Kosovo celebra hoy el quinto aniversario de la declaración unilateral de su independencia, proclamada a pesar de la oposición de Serbia y tras una guerra en la que intervino la OTAN.

En las calles y avenidas de Pristina ondean las banderas nacionales y de los grandes países occidentales que han apoyado y reconocido a la nación más joven de los Balcanes, como Estados Unidos, Alemania o el Reino Unido.

Esta mañana, los líderes políticos rindieron tributo a los héroes de la joven nación, ante las tumbas de los caídos en la lucha armada contra las fuerzas serbias en el conflicto de los años 1998-1999.

El principal acto de esta festividad es una sesión especial del Parlamento esta tarde, en la que se recordará a aquella del 17 de febrero de 2008 en la que se declaró la soberanía kosovar.
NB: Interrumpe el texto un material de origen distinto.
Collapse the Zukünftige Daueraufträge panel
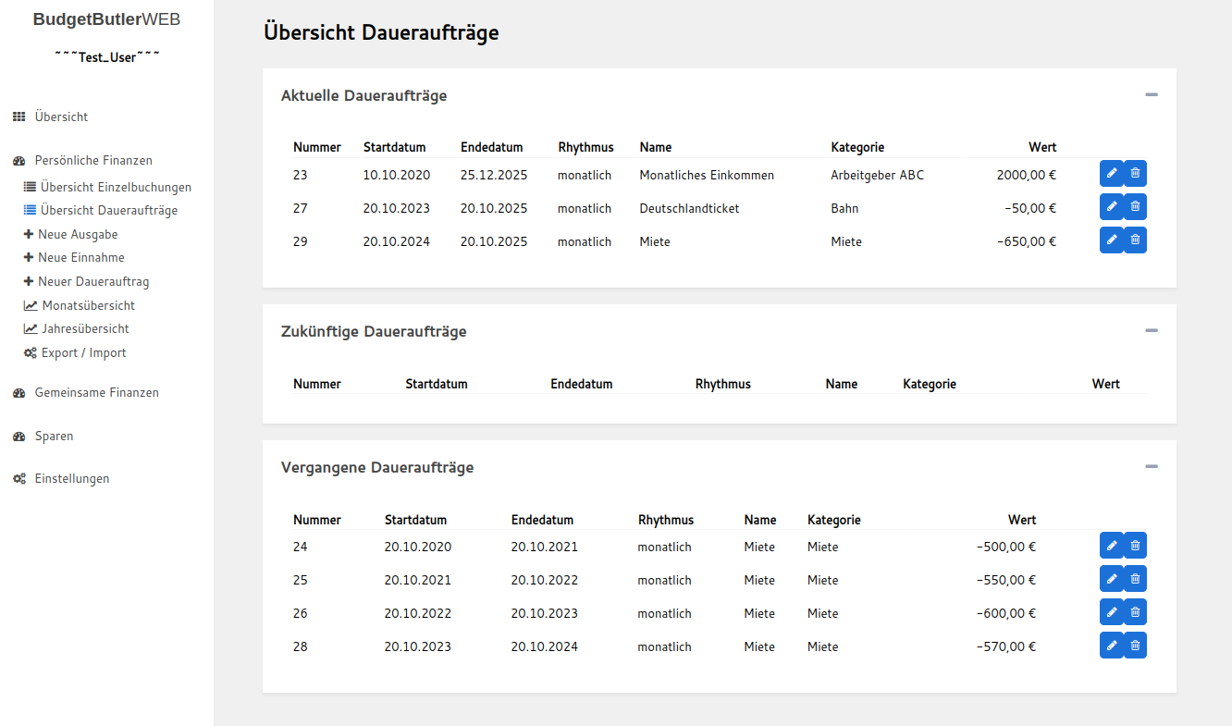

El programa incluye un desfile de las fuerzas de seguridad de Kosovo hacia la plaza "Madre Teresa", la principal de Pristina.

También en la capital se celebran varios conciertos a lo largo de la jornada que concluirá a medianoche con fuegos artificiales.
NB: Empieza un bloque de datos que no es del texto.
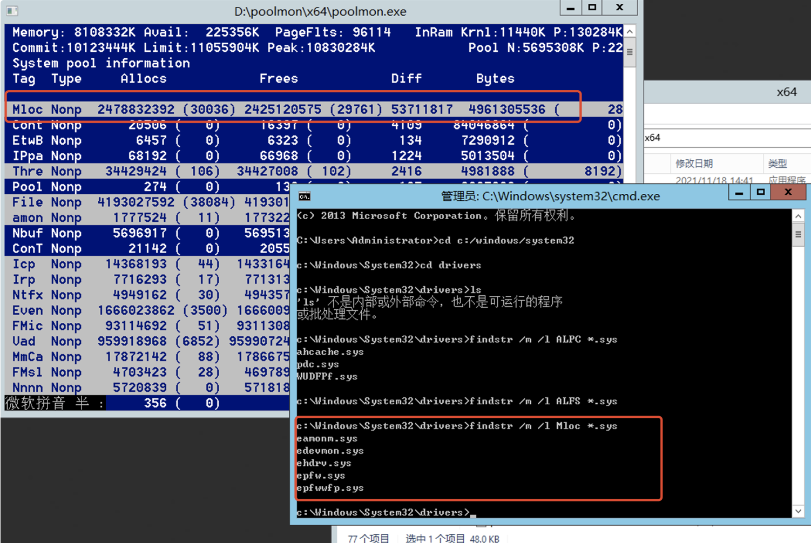Screen dimensions: 811x543
Task: Open the cmd.exe window system icon
Action: (x=305, y=196)
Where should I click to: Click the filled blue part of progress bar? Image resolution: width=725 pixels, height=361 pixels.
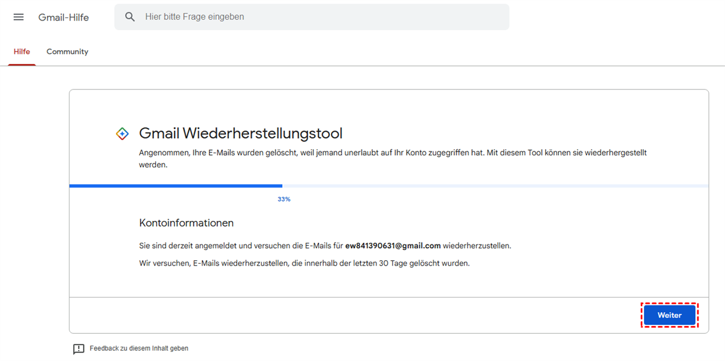pyautogui.click(x=175, y=186)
Como un obsequio en este aniversario, en un comunicado conjunto con el primer ministro kosovar, Hashim Thaci, la consejera presidencial para asuntos políticos del presidente egipcio, Pakinam Sharkawy, de visita en Pristina, anunció hoy que su país reconocerá la soberanía de Kosovo en un futuro próximo.

Al declararla hace exactamente un quinquenio, cientos de miles de albanokosovares se echaron entonces con euforia a las calles de la capital, un júbilo y optimismo hoy empañados por la acumulación de problemas y los grandes desafíos que afrontan los 1,8 millones de habitantes del país.

Con un desempleo superior al 40 % y una renta per cápita anual de apenas unos 2.300 dólares por año, la economía apenas ha mejorado desde entonces y las instituciones estatales son aún muy débiles para luchar eficazmente contra el crimen organizado y la corrupción.

También a nivel internacional es largo aún el camino a recorrer, pues persisten las tensiones con los serbios y Kosovo no puede ser miembro de la ONU mientras Rusia, aliada de Serbia, continúe vetando su entrada.

Casi la mitad de los países miembros de Naciones Unidas aún no han reconocido a Kosovo como Estado independiente, entre ellos, China, la India o España, además de Rusia.

No obstante, los cinco años de independencia también han tenido algunos efectos positivos, como la mejora de las escuelas y de la red de carreteras, o los aumentos en los sueldos del personal educativo, sanitario y de las pensiones.